Task goal — Output each record below exactly as it stands, leaving out the pictures.

BEGIN Source information

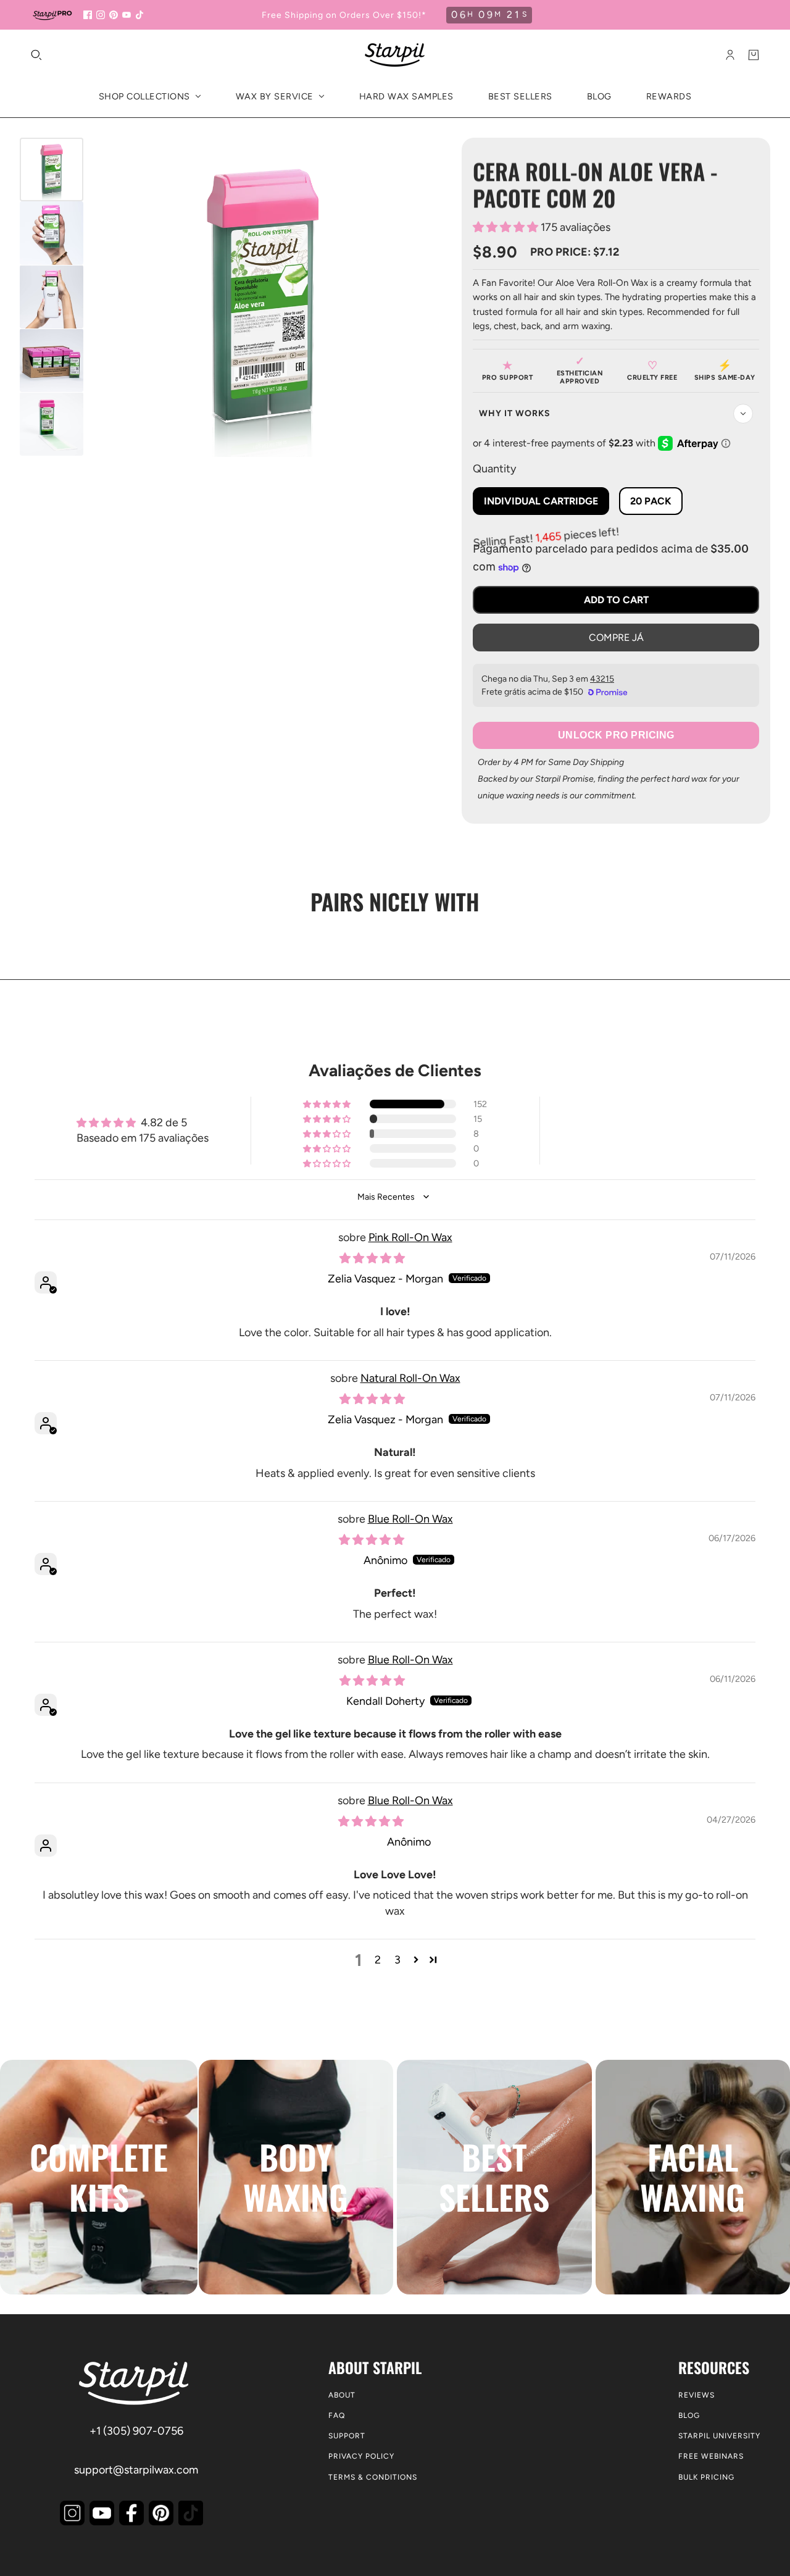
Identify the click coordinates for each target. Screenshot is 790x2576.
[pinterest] (113, 15)
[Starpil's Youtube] (101, 2513)
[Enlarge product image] (262, 297)
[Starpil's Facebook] (131, 2513)
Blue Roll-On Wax (410, 1519)
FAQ (336, 2415)
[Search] (36, 55)
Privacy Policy (361, 2456)
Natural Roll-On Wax (410, 1378)
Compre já (616, 637)
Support (346, 2436)
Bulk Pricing (706, 2477)
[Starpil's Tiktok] (190, 2513)
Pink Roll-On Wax (410, 1237)
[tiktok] (139, 15)
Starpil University (719, 2436)
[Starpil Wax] (395, 55)
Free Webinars (711, 2456)
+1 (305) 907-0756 (136, 2431)
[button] (507, 227)
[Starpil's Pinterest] (161, 2513)
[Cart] (753, 55)
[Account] (730, 55)
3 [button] (397, 1960)
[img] (372, 1258)
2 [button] (378, 1960)
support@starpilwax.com (136, 2470)
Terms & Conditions (372, 2477)
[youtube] (126, 15)
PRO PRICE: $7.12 (574, 252)
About (342, 2395)
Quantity (494, 468)
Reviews (696, 2395)
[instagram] (100, 15)
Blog (689, 2415)
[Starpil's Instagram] (72, 2513)
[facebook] (87, 15)
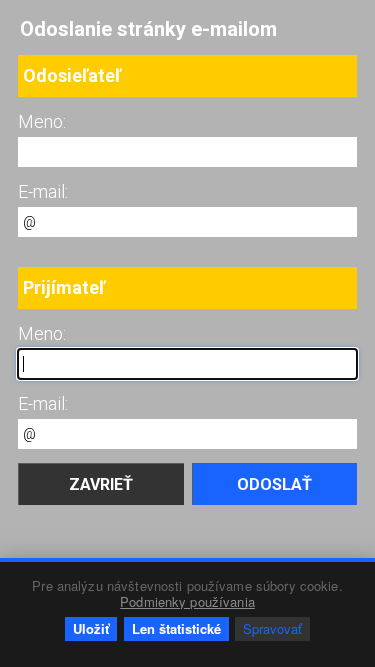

END Source information

The answer —
Identify the click coordinates for each target. Screenshot is 790x2576.
[pinterest] (113, 15)
[Starpil's Youtube] (101, 2513)
[Enlarge product image] (262, 297)
[Starpil's Facebook] (131, 2513)
Blue Roll-On Wax (410, 1519)
FAQ (336, 2415)
[Search] (36, 55)
Privacy Policy (361, 2456)
Natural Roll-On Wax (410, 1378)
Compre já (616, 637)
Support (346, 2436)
Bulk Pricing (706, 2477)
[Starpil's Tiktok] (190, 2513)
Pink Roll-On Wax (410, 1237)
[tiktok] (139, 15)
Starpil University (719, 2436)
[Starpil Wax] (395, 55)
Free Webinars (711, 2456)
+1 (305) 907-0756 (136, 2431)
[button] (507, 227)
[Starpil's Pinterest] (161, 2513)
[Cart] (753, 55)
[Account] (730, 55)
3 [button] (397, 1960)
[img] (372, 1258)
2 [button] (378, 1960)
support@starpilwax.com (136, 2470)
Terms & Conditions (372, 2477)
[youtube] (126, 15)
PRO PRICE: $7.12 (574, 252)
About (342, 2395)
Quantity (494, 468)
Reviews (696, 2395)
[instagram] (100, 15)
Blog (689, 2415)
[Starpil's Instagram] (72, 2513)
[facebook] (87, 15)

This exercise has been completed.